The Way Of The Frontrunner

I don’t want to win unless I know I’ve done my best, and the only way I know to do that is to run out front, flat out, until I have nothing left. Winning any other way is chicken shit. – Steve Prefontaine

“Did you ever run behind a slow pack? You get a trailing wind and a lot of body odor.”

Waited until the Olympic Trials concluded before telling you about Brad Fawley’s exceptional new novel The Frontrunner. Not to be confused with Patricia Nell Warren’s 1974 classic The Front Runner. Telling you straight, don’t confuse them.

The Frontrunner has already been compared to running literature’s iconic Once A Runner. While Fawley was a small college All-American, John Parker was a three-time SEC mile champion. Just sayin.’ Parker, no doubt, was NOT a front runner, more the sit-and-kick type of athlete. Both understand “The Trial of Miles; Miles of Trials.”

Recently got a note – ‘sometimes I get lost in your writing.’

Wrote back – ‘gonna take that as a compliment.’ I was assured, indeed, it was a compliment.

First got lost in The Frontrunner when the kid is called to the high school athletic director’s office. Plaque on the door reads: Ron Delaney. And I was lost in Gaelic greatness and Villanova and the Penn Relays….

Fawley will mess with you like that. He plants these nuggets for the cognoscenti to chortle internally. Buck Flanagan as Oregon Duck coach. Ha.

Lost all my notes, so I asked for a couple of excerpts. Give me some philosophy and give me some action, I pleaded. He has a lot to choose from, as the book is full of fun, wise and exciting words, 399 pages worth.

A story of possibilities and heartbreak and redemption. And when it was over, I wished the book was longer. What happens next? Please tell me there’s a sequel. Already written, Brad assures me.

You see, there really is The Way. And Brad Fawley is a generous man who does the work. Out in front.

Good book.

“My key to victory was I always went out way too fast. Too fast erases every other race strategy out there. Everyone is hanging on for dear life or they give up.”
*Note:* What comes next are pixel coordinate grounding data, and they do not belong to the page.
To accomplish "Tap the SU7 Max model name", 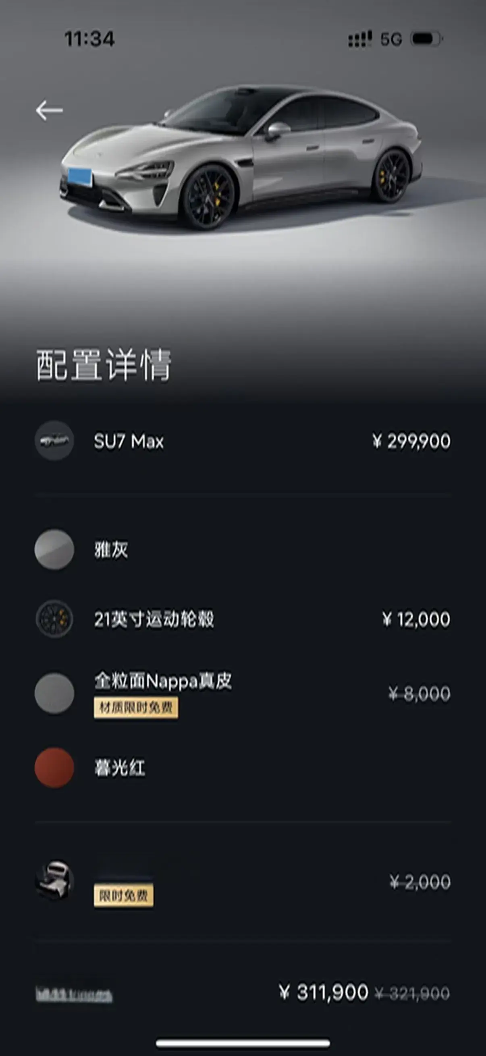I will click(x=129, y=442).
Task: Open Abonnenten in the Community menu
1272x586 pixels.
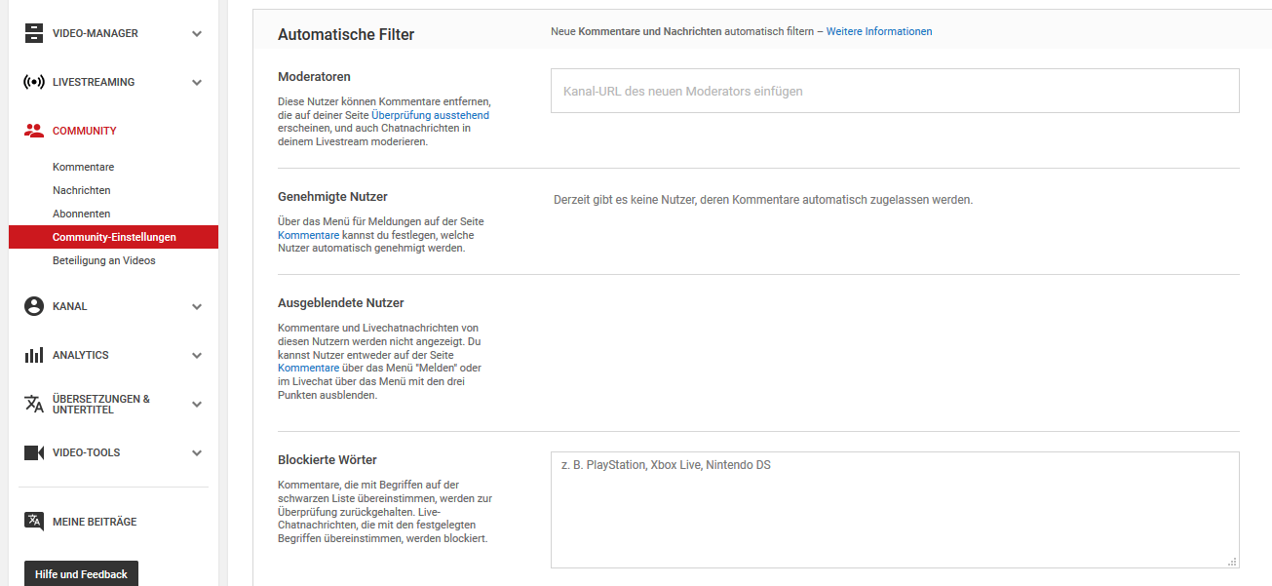Action: [81, 214]
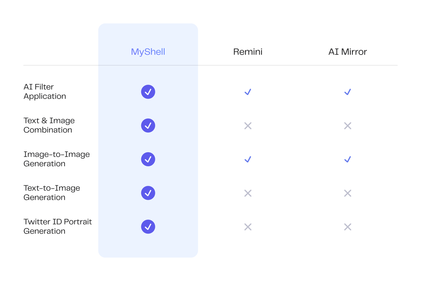Click MyShell's Twitter ID Portrait checkmark
Screen dimensions: 421x281
point(148,227)
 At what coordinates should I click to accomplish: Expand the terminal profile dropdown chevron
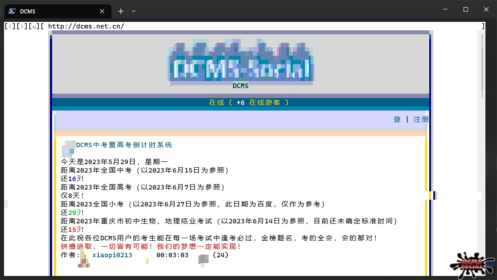134,11
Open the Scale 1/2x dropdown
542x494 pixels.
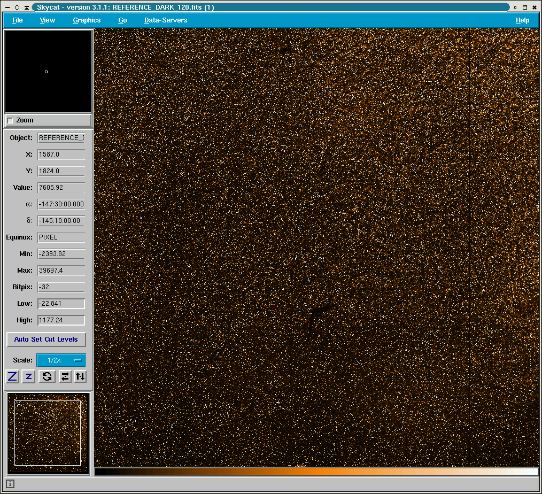(x=61, y=360)

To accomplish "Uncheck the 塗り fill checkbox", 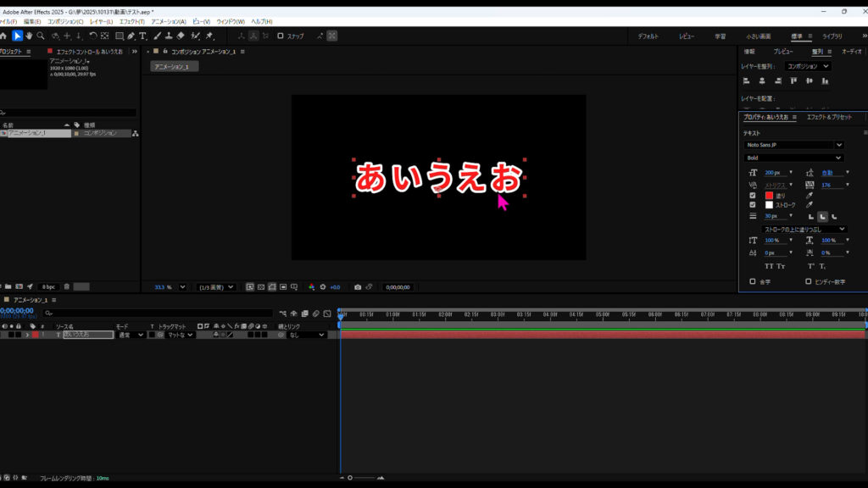I will point(753,195).
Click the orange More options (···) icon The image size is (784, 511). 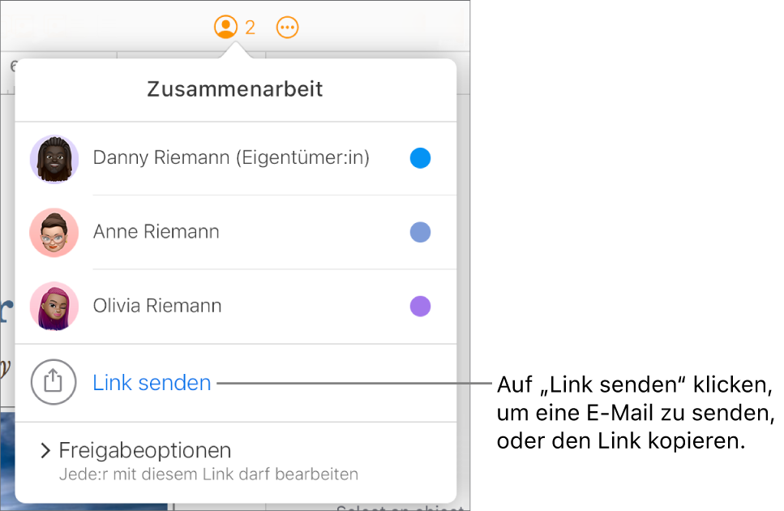(288, 26)
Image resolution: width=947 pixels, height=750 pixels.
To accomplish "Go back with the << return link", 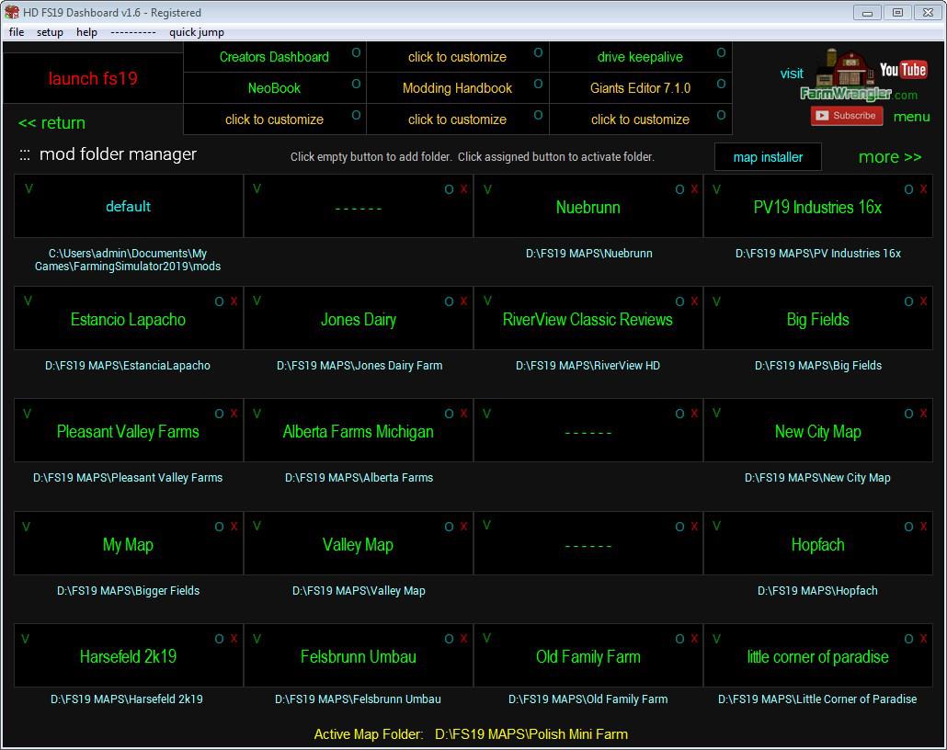I will coord(51,123).
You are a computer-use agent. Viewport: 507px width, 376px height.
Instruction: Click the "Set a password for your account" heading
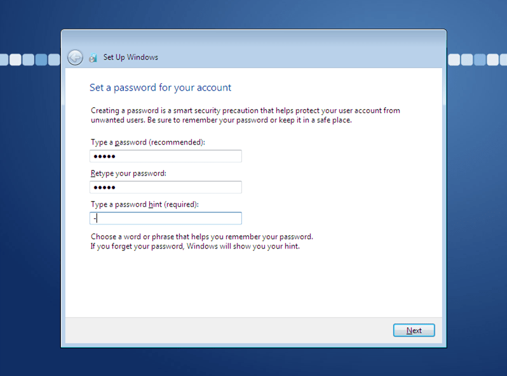160,88
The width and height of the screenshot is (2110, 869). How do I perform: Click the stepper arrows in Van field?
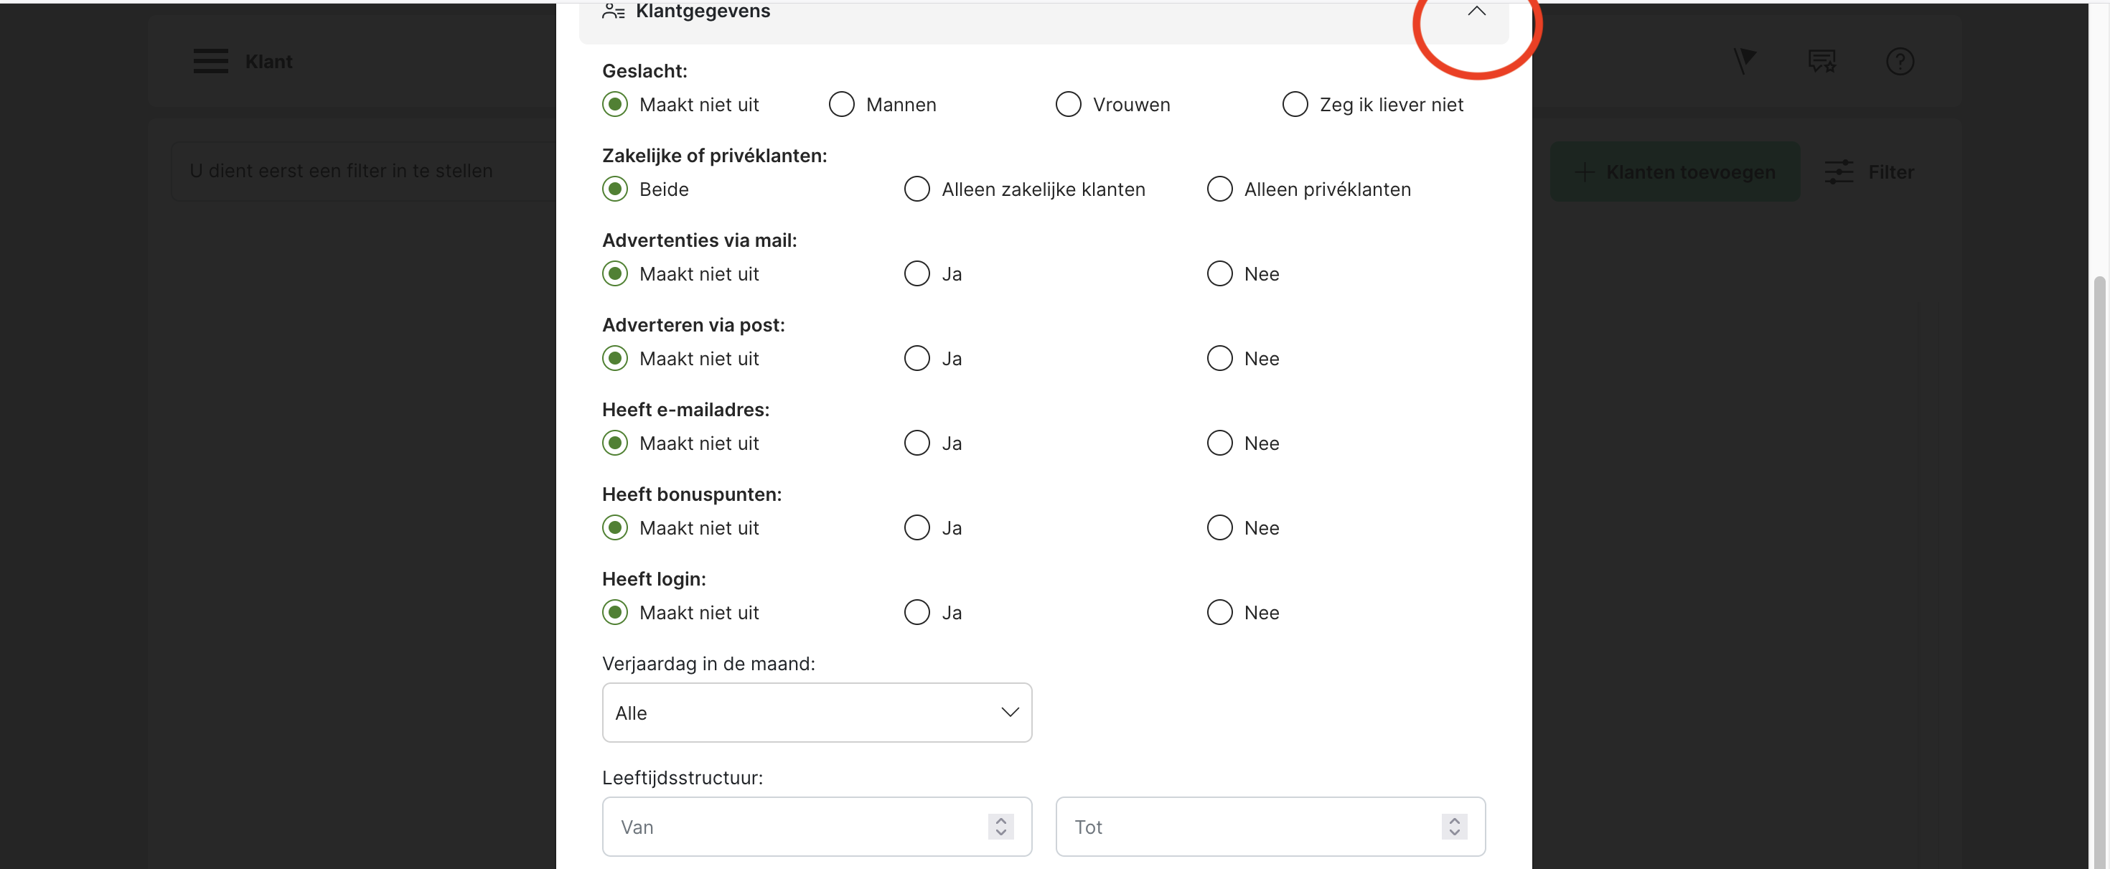[x=1000, y=826]
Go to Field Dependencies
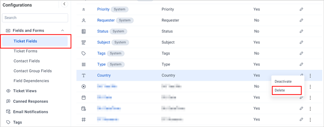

Five Fine Fragments From The Frontrunner by Brad Fawley

“Two kinds of racers. Frontrunners and the rest. Frontrunners are a rare breed. They go out fast and run from the front. They run for time and figure if they go fast enough for long enough the rest will suffer so badly they will just give the fuck up.”

“The rest?”

“The rest? Those that made the promise and are really racing, not just going through the motions? They hang and kick. They hope to stick with the Frontrunner, not break that invisible thread that connects them to the leader. Ahead of them is the Frontrunner, tortured by not knowing where anyone else is and self-doubt.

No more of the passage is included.